> **SELECTED EXTRACT**
□ □ □

Babbitt was born Natalie Zane Moore in Dayton, Ohio on July 28, 1932. Throughout her childhood and adolescence, the family moved many times to various cities and towns in Ohio driven by her father’s work opportunities or misfortunes, affected by the Great Depression. In recalling her early years in an autobiographical essay for Something About the Author, Babbitt notes that her father’s great wit and her mother’s artistic talent were big influences on her and her older sister, Diane. Babbitt’s mother was discouraged from pursuing a master’s degree in art by a group of women at her church who thought such aspiration was not appropriate. “She was a woman of great intelligence and energy and talent, with nowhere to put it all,” Babbitt wrote. “So she turned the intense searchlight of her ambition onto my sister and me. We grew up with the idea firmly implanted that we could, should, and would have it all—a first-class education, a strong marriage, a family, and an active career.”
Babbitt’s mother made every effort to expose Natalie and her sister to music and literature—via the symphony, opera, library, and art museum—and Babbitt said that early on, her mother had decided that Diane would be a writer when she grew up, and that Natalie would be an artist. At age nine, after a brief fascination with creating pin-up art in the style of Luis de Vargas, Babbitt received an edition of Alice in Wonderland illustrated by John Tenniel. That book made her a convert, she said, and she quickly decided that, “I would become an illustrator of children’s books, and work, like Tenniel, only in pen and ink.”
Babbitt and her sister both graduated from the Laurel School, a private academy for girls near Cleveland, and in fall 1950 Babbitt entered Smith College in Northampton, Mass. During her sophomore year a friend set her up with Sam Babbitt, who had left Yale after his sophomore year to join the army, and served in Korea. They married in June 1954, just after Natalie’s graduation from Smith, and moved to New Haven, Ct. where Sam began a noted career as a college administrator. Son Christopher was born in 1956 followed by son Tom in 1958, and daughter Lucy, who arrived in 1960.
After stints in Nashville, and Washington, D.C., the Babbitts returned to New Haven where Natalie was inspired and empowered by her female friends, who were all embracing the feminist movement in various ways. Following a particularly spirited lunch, Babbitt recalled saying, “By God, I’m going to do what I’ve always wanted to do,” and in effect launched her children’s book career. Back at home she quickly came up with a title—The Forty-ninth Magician—and asked her husband Sam to write a story to go with it. She created pen-and-ink pictures for the project and it sold to Pantheon, acquired by a young editor named Michael di Capua, who published the book in 1966.

□ □ □

> **DATASET SECTION**
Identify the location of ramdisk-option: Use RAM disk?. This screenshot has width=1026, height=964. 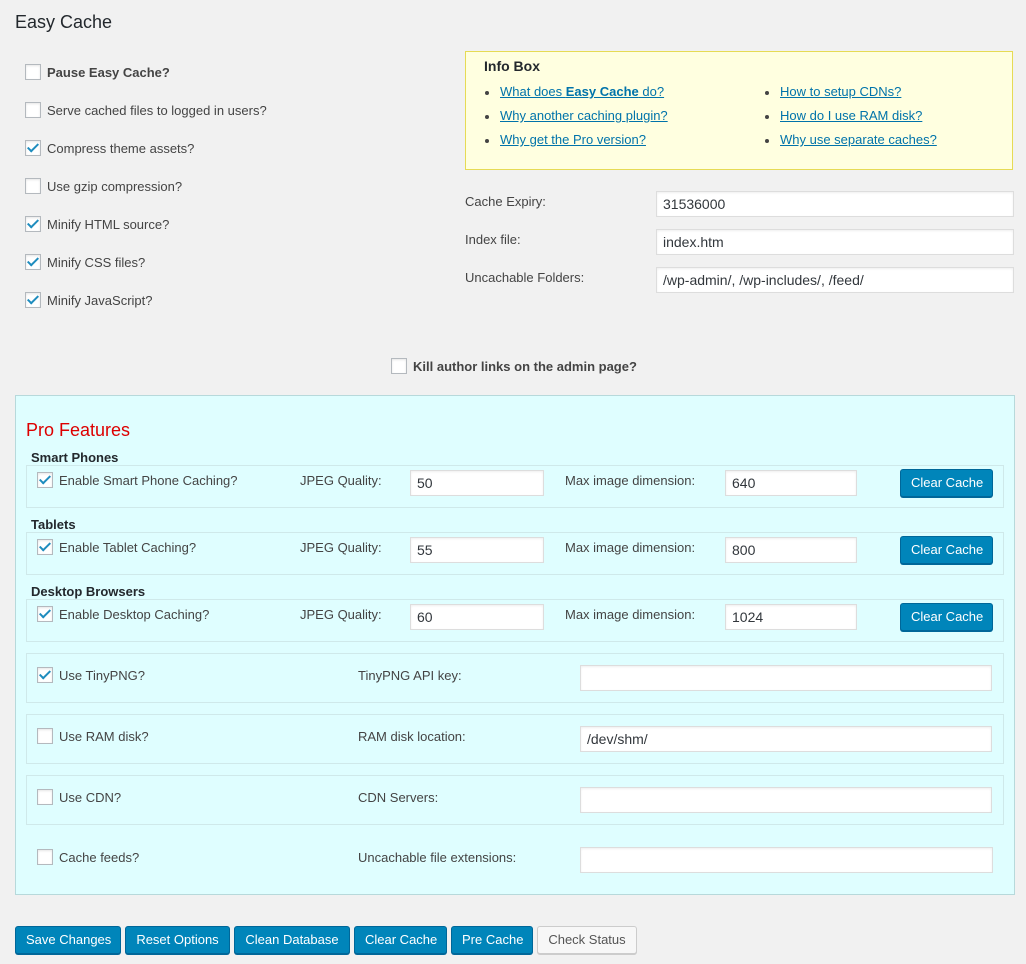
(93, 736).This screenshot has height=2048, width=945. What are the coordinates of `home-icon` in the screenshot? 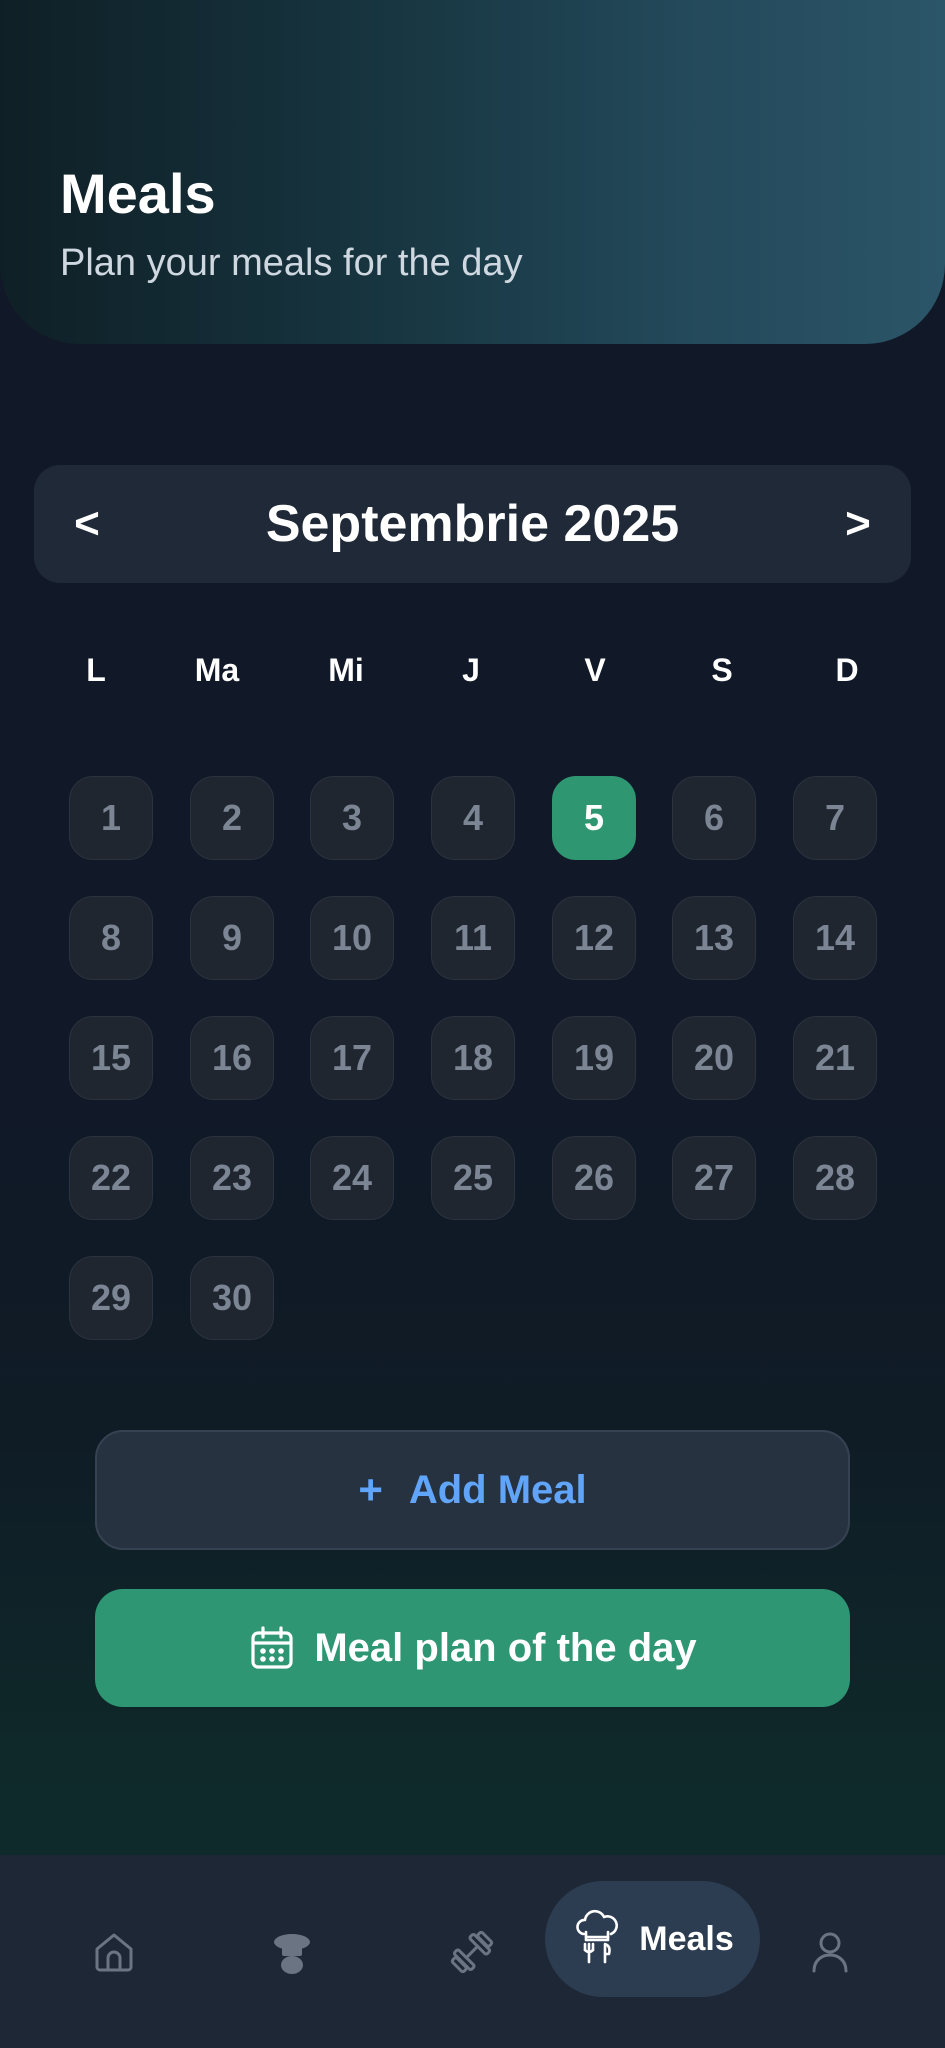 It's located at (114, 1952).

□ □ □

> **WHAT YOU NEED TO DO**
#1 Answer these about the Natalie Babbitt biography:
(a) In what season and year did Babbitt enter Smith College?
(b) Who illustrated the edition of Alice in Wonderland that Babbitt received at age nine?
(c) Which publisher bought The Forty-ninth Magician?
#2 Can you carry the Natalie Babbitt biography forward, beginning right after its final sentence?

> **RESULTS IN ORDER**
#1
(a) Fall 1950
(b) John Tenniel
(c) Pantheon

#2
Di Capua would go on to be Babbitt’s only editor and one of her closest friends in a relationship spanning more than 50 years. It was urging from di Capua that convinced Babbitt to start writing her own prose. Her first full-fledged effort became The Search for Delicious, which was published by Farrar, Straus and Giroux in 1969. Next came Kneeknock Rise in 1970, which was named a 1971 Newbery Honor book. In the early 1970s, her novels flowed in quick succession—Goody Hall and The Devil’s Storybook among them. Babbitt’s family relocated again to upstate New York where they bought a piece of land and a small vacation home in the foothills of the Adirondacks. The bucolic spot “appears almost exactly as itself in my story Tuck Everlasting,” Babbitt noted in her autobiography. The novel features a fantastical woodland freshwater spring that grants eternal life. In an article about marking the book’s 40th anniversary last year, Babbitt told PW: “My youngest, Lucy, had a scary time wondering what it would be like to die,” in recalling her path to imagining the fantastical freshwater spring in the woods that grants eternal life. “I had long before that made up my mind about what was going to happen when I died. But I wrote Tuck to help Lucy understand what life is all about—that we all get born and we all have to die. It’s a subject I never thought I’d write about, but there it was. I wanted to be sure Lucy would not grow up scared.”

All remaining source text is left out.